■ Direction:
Rewrite the items below, replacing every "computer-use agent" with "screen-control agent" and leaving everything else unchanged.

Items from a dataset
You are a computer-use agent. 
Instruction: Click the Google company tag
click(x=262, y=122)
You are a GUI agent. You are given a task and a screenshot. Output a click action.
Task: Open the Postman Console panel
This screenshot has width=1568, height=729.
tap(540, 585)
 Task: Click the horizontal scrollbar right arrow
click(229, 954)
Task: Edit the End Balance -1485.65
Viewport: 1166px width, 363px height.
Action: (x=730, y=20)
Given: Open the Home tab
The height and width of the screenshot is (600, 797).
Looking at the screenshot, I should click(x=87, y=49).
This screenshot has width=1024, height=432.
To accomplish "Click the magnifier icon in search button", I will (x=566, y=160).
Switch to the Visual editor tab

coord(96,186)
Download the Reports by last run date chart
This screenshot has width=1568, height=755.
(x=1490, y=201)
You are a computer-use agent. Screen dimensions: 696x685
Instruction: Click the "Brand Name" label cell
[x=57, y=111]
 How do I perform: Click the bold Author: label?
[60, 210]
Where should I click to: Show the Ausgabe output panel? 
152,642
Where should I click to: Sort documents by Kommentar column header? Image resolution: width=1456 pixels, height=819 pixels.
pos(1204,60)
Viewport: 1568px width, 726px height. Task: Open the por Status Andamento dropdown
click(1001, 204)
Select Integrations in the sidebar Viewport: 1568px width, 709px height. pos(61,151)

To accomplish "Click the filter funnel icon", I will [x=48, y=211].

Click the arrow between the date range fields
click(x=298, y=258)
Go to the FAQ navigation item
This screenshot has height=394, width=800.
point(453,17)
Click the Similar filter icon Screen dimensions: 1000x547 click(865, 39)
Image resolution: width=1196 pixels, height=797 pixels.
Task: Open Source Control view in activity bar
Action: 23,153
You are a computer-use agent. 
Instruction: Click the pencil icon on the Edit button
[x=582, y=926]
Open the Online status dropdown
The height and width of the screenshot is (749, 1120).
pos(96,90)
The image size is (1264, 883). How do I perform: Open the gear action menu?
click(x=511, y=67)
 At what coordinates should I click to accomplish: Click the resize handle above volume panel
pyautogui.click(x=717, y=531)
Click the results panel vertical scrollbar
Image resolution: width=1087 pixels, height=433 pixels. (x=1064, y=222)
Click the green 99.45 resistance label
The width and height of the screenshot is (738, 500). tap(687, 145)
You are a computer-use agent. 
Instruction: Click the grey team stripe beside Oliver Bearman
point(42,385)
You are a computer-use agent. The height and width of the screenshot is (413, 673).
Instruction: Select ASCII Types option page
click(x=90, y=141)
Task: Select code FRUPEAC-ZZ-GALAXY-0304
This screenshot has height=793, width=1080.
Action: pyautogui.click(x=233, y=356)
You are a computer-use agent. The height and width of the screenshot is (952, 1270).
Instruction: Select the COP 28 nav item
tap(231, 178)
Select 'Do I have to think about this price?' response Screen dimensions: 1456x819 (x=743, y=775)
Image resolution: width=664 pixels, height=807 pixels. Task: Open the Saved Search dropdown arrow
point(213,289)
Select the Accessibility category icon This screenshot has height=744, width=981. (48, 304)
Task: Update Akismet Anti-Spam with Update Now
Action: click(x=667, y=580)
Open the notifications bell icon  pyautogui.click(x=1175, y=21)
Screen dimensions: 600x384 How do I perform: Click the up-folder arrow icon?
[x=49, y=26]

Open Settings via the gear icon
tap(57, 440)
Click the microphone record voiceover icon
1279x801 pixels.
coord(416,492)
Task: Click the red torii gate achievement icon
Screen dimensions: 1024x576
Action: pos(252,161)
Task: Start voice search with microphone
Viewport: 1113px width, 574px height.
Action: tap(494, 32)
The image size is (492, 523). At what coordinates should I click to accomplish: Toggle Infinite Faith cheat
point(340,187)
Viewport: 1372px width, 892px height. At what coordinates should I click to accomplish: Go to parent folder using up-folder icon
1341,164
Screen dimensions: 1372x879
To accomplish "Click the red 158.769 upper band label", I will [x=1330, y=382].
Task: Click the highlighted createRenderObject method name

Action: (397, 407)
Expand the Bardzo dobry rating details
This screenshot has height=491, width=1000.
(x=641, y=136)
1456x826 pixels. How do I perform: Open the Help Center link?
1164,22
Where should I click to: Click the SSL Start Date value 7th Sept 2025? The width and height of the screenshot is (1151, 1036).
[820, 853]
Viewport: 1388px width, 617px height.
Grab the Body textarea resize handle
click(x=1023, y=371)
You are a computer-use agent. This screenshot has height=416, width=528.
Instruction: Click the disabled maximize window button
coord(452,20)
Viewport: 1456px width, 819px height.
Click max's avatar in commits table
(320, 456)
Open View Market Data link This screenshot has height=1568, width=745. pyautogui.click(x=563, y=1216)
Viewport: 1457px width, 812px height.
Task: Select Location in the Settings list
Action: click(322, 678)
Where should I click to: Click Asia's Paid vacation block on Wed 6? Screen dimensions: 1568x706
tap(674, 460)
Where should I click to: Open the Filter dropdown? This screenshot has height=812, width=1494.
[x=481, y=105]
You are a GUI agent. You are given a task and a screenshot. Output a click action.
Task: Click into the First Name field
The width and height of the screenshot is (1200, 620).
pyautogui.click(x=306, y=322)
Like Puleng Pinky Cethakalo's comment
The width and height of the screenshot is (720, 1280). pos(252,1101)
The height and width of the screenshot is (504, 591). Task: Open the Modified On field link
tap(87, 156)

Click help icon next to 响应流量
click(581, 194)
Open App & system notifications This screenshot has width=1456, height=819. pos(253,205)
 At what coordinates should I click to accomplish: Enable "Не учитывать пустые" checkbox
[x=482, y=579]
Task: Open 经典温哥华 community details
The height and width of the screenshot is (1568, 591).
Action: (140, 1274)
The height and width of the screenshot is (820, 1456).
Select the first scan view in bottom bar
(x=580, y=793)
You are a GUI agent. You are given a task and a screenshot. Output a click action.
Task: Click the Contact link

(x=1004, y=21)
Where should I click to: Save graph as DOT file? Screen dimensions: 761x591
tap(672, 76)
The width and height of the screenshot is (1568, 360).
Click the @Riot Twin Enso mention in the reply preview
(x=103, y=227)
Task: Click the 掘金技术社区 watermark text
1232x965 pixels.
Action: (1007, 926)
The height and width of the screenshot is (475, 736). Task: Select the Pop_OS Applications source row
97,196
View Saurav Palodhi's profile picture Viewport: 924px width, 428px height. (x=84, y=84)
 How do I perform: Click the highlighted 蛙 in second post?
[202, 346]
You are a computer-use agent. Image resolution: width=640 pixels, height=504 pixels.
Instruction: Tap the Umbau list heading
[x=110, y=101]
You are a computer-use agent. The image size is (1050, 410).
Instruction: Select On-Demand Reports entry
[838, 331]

■ Result:
You are a screen-control agent. 
Instruction: Click the Google company tag
click(x=262, y=122)
You are a GUI agent. You are given a task and a screenshot. Output a click action.
Task: Open the Postman Console panel
This screenshot has width=1568, height=729.
tap(540, 585)
 Task: Click the horizontal scrollbar right arrow
click(229, 954)
Task: Edit the End Balance -1485.65
Viewport: 1166px width, 363px height.
Action: (x=730, y=20)
Given: Open the Home tab
The height and width of the screenshot is (600, 797).
Looking at the screenshot, I should click(x=87, y=49).
This screenshot has width=1024, height=432.
To accomplish "Click the magnifier icon in search button", I will (x=566, y=160).
Switch to the Visual editor tab

coord(96,186)
Download the Reports by last run date chart
This screenshot has width=1568, height=755.
(x=1490, y=201)
You are a screen-control agent. Screen dimensions: 696x685
Instruction: Click the "Brand Name" label cell
[x=57, y=111]
 How do I perform: Click the bold Author: label?
[60, 210]
Where should I click to: Show the Ausgabe output panel? 
152,642
Where should I click to: Sort documents by Kommentar column header? Image resolution: width=1456 pixels, height=819 pixels.
pos(1204,60)
Viewport: 1568px width, 726px height. Task: Open the por Status Andamento dropdown
click(1001, 204)
Select Integrations in the sidebar Viewport: 1568px width, 709px height. pos(61,151)

To accomplish "Click the filter funnel icon", I will [x=48, y=211].

Click the arrow between the date range fields
click(x=298, y=258)
Go to the FAQ navigation item
This screenshot has height=394, width=800.
point(453,17)
Click the Similar filter icon Screen dimensions: 1000x547 click(865, 39)
Image resolution: width=1196 pixels, height=797 pixels.
Task: Open Source Control view in activity bar
Action: 23,153
You are a screen-control agent. 
Instruction: Click the pencil icon on the Edit button
[x=582, y=926]
Open the Online status dropdown
The height and width of the screenshot is (749, 1120).
pos(96,90)
The image size is (1264, 883). How do I perform: Open the gear action menu?
click(x=511, y=67)
 At what coordinates should I click to accomplish: Click the resize handle above volume panel
pyautogui.click(x=717, y=531)
Click the results panel vertical scrollbar
Image resolution: width=1087 pixels, height=433 pixels. (x=1064, y=222)
Click the green 99.45 resistance label
The width and height of the screenshot is (738, 500). tap(687, 145)
You are a screen-control agent. 
Instruction: Click the grey team stripe beside Oliver Bearman
point(42,385)
You are a screen-control agent. The height and width of the screenshot is (413, 673).
Instruction: Select ASCII Types option page
click(x=90, y=141)
Task: Select code FRUPEAC-ZZ-GALAXY-0304
This screenshot has height=793, width=1080.
Action: pyautogui.click(x=233, y=356)
You are a screen-control agent. The height and width of the screenshot is (952, 1270).
Instruction: Select the COP 28 nav item
tap(231, 178)
Select 'Do I have to think about this price?' response Screen dimensions: 1456x819 (x=743, y=775)
Image resolution: width=664 pixels, height=807 pixels. Task: Open the Saved Search dropdown arrow
point(213,289)
Select the Accessibility category icon This screenshot has height=744, width=981. (48, 304)
Task: Update Akismet Anti-Spam with Update Now
Action: click(x=667, y=580)
Open the notifications bell icon  pyautogui.click(x=1175, y=21)
Screen dimensions: 600x384 How do I perform: Click the up-folder arrow icon?
[x=49, y=26]

Open Settings via the gear icon
tap(57, 440)
Click the microphone record voiceover icon
1279x801 pixels.
coord(416,492)
Task: Click the red torii gate achievement icon
Screen dimensions: 1024x576
Action: pos(252,161)
Task: Start voice search with microphone
Viewport: 1113px width, 574px height.
Action: tap(494, 32)
The image size is (492, 523). At what coordinates should I click to accomplish: Toggle Infinite Faith cheat
point(340,187)
Viewport: 1372px width, 892px height. At what coordinates should I click to accomplish: Go to parent folder using up-folder icon
1341,164
Screen dimensions: 1372x879
To accomplish "Click the red 158.769 upper band label", I will [x=1330, y=382].
Task: Click the highlighted createRenderObject method name

Action: (397, 407)
Expand the Bardzo dobry rating details
This screenshot has height=491, width=1000.
(x=641, y=136)
1456x826 pixels. How do I perform: Open the Help Center link?
1164,22
Where should I click to: Click the SSL Start Date value 7th Sept 2025? The width and height of the screenshot is (1151, 1036).
[820, 853]
Viewport: 1388px width, 617px height.
Grab the Body textarea resize handle
click(x=1023, y=371)
You are a screen-control agent. This screenshot has height=416, width=528.
Instruction: Click the disabled maximize window button
coord(452,20)
Viewport: 1456px width, 819px height.
Click max's avatar in commits table
(320, 456)
Open View Market Data link This screenshot has height=1568, width=745. pyautogui.click(x=563, y=1216)
Viewport: 1457px width, 812px height.
Task: Select Location in the Settings list
Action: click(322, 678)
Where should I click to: Click Asia's Paid vacation block on Wed 6? Screen dimensions: 1568x706
tap(674, 460)
Where should I click to: Open the Filter dropdown? This screenshot has height=812, width=1494.
[x=481, y=105]
You are a GUI agent. You are given a task and a screenshot. Output a click action.
Task: Click into the First Name field
The width and height of the screenshot is (1200, 620).
pyautogui.click(x=306, y=322)
Like Puleng Pinky Cethakalo's comment
The width and height of the screenshot is (720, 1280). pos(252,1101)
The height and width of the screenshot is (504, 591). Task: Open the Modified On field link
tap(87, 156)

Click help icon next to 响应流量
click(581, 194)
Open App & system notifications This screenshot has width=1456, height=819. pos(253,205)
 At what coordinates should I click to accomplish: Enable "Не учитывать пустые" checkbox
[x=482, y=579]
Task: Open 经典温哥华 community details
The height and width of the screenshot is (1568, 591).
Action: (140, 1274)
The height and width of the screenshot is (820, 1456).
Select the first scan view in bottom bar
(x=580, y=793)
You are a GUI agent. You are given a task and a screenshot. Output a click action.
Task: Click the Contact link

(x=1004, y=21)
Where should I click to: Save graph as DOT file? Screen dimensions: 761x591
tap(672, 76)
The width and height of the screenshot is (1568, 360).
Click the @Riot Twin Enso mention in the reply preview
(x=103, y=227)
Task: Click the 掘金技术社区 watermark text
1232x965 pixels.
Action: (1007, 926)
The height and width of the screenshot is (475, 736). Task: Select the Pop_OS Applications source row
97,196
View Saurav Palodhi's profile picture Viewport: 924px width, 428px height. (x=84, y=84)
 How do I perform: Click the highlighted 蛙 in second post?
[202, 346]
You are a screen-control agent. Image resolution: width=640 pixels, height=504 pixels.
Instruction: Tap the Umbau list heading
[x=110, y=101]
You are a screen-control agent. The image size is (1050, 410).
Instruction: Select On-Demand Reports entry
[838, 331]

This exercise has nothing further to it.